Fatah terrorist group to run in Jerusalem municipal elections for first time


Fatah terrorist group to run in Jerusalem municipal elections for first time

TPS reported on Sunday that activists from Fatah and eastern Jerusalem are planning to run an Arab candidate in the Jerusalem municipal elections in October 2023.  According to reports, Fatah activists have met with Arab businessmen, public figures from the eastern section of Jerusalem, and at least one member of the Knesset. The initiative is supposedly moving forward in consultation with PA President Mahmoud Abbas. 
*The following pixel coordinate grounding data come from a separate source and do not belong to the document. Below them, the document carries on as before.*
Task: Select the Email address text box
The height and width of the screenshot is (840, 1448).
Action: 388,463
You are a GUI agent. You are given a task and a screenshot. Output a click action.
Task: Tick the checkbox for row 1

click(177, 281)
The decision raises difficulties for Fatah, formerly the Palestinian National Liberation Movement, which is the largest faction in the Palestinian Authority government. Fatah does not officially recognize Israel as the Jewish state. The party generally refers to Israel as ‘the occupation” and does not recognize Israeli sovereignty over Jerusalem, and actively boycott the city. Running in the municipal elections would signify tacit recognition of Jewish sovereignty over the city. 

The party’s candidates will therefore run as independents with no formal connection with the party. 

Samer Sangelavi, a Fatah activist and head of the East Jerusalem Development Fund, said that “after 55 years of boycotting the municipal elections, the time has come to review this policy and possibly change it, in the light of developments.”

“It is very possible that we will see Palestinian participation and also an independent list already in the upcoming elections,” he said.

The meetings discussed what they called “the Mansour Abbas effect,” named for the head of the Arab Ra’am party, who joined the coalition led by Naftali Bennett one year ago. Abbas, the first Arab Knesset member to join a coalition government, did so in exchange for massive budget concessions that benefitted Israel’s Arab sector.

Walid Abu Tayya, an Israeli Arab lawyer who has an office in the east of the city, is coordinating the effort. Abu Tayya told TPS that he intends to submit a candidacy and will act on behalf of an independent list “without connection to Fatah or Arab Knesset members,” emphasizing that he “does not know what the Mansour Abbas effect is.”

Arab-Israeli lawyer Walid Abu Taya (screenshot)

Any candidates, and the voters who support them, must be Israeli citizens. Jerusalem has an Arab population of 350,000. A recent report on Channel 12 stated that nearly 20,000 residents of eastern Jerusalem have Israeli citizenship. The report by Israeli journalist Ohad Hamo claimed that there had been an increase in the rate of Arabs seeking to obtain Israeli citizenship as well as in the rate of Arabs seeking to study the Israeli curriculum and the Hebrew language.

According to the current numbers, the possibility of electing an Arab mayor in Israel’s capital is not beyond reason, especially if the Jewish camp is split. 

“It has not yet been decided which candidate will run at the head of the Palestinian list that will run in the elections,” said a Fatah activist from Jerusalem. 

“This is a real expression of the one-state idea,” a senior Fatah official told TPS. “We are seriously considering changing our policy that supported the boycott of the elections and is recalculating a new course, but the direction is positive.”

The activist added that “the goal is a vote of at least 20,000 people, who will support the Arab candidate for the municipality while taking advantage of the division in the Jewish and religious lists.”

Samer Sangelavi, a Fatah activist and head of the East Jerusalem Development Fund, said that “after 55 years of boycotting the municipal elections, the time has come to review this policy and possibly change it, in the light of developments.”

“It is very possible that we will see Palestinian participation and also an independent list already in the upcoming elections,” he said.

The report in TPS claimed that even though Fatah officially boycotts the Jerusalem municipality, they have, nonetheless, been active in managing the Arab neighborhoods within Jerusalem’s jurisdiction borders but outside the security barrier via a special directorate at the Qalandia Crossing.